Heads Up! Review All Comment Links Carefully

Comments ‘Heads Up’

Recently, we’ve seen folks allow bad comments to reach their blog pages and we’re concerned. To be specific, comments are often masked as pleasantries, but they can carry links to bad neighborhoods. It’s a common practice by those nefarious site owners looking to get links from your blog back to their site. And why would you ever allow that, unless a comment truly adds value for your audience?

According to SEMoz 2009 Study on Search Engine Ranking Factors, 2 of the top 5 Negative Ranking Factors relate to outbound links [from your site] to bad neighborhoods or sites. – This post is meant to be a ‘heads up’!

As Eastern CT Real Estate Broker Linda Davis will attest “Buyers and sellers typically research and then they get in touch direct via phone or email. The fact is, most consumers don’t socially network. What’s more, they may not want to discuss business matters publicly.” Jakob Nielsen’s study  suggests that 90% of onliners read, but do not comment; 9% comment some and 1% are just active.

We tend to agree that most sophisticated buyers are less interested in joining a conversation [via commenting] then they are engaging an appealing potential service provider. Comments are by no means a bad thing. They can dramatically improve a posts’ emphasis with useful questions, information or even productive debate.

Discipline For Handling Comments

In any event, when comments arrive business bloggers should have discipline for handling them. Good business blogs  protect you by holding all comments in moderation. When in moderation, don’t just review a comment, but carefully review the back link URL before approving it. In a perfect world, the idea with good comment links is to provide those reading, who might want to check a commenter’s site out, a simple click.

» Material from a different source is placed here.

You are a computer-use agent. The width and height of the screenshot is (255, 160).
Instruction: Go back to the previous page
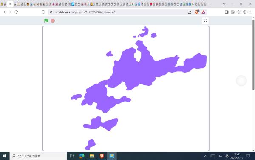pos(5,12)
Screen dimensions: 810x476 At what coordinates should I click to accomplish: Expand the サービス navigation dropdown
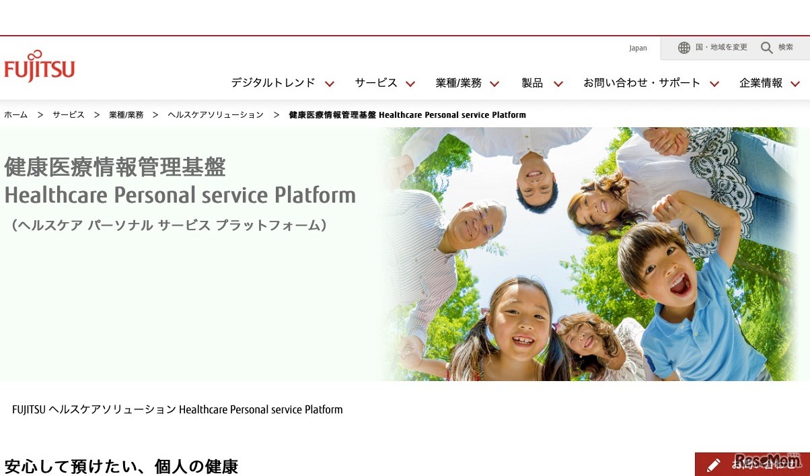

Regardless of whether the comment is pleasant or even seemingly useful, copy its’ URL to another browser and review it for all of 30 seconds. If the link is to a pharmaceutical reseller, clearly you don’t allow it to surface. If bad links slip through, you’ve got outbound link structure to bad sites and you’re being judged by search algorithms for that. Says Top SEO Scottie Claiborne, “Who you link TO matters. It always has. You control it, so you must recommend those links.”

Folks, as a business blogger interested in a healthy brand that competes for competitive organic search results, review all comments. And particularly, review the links that come with them!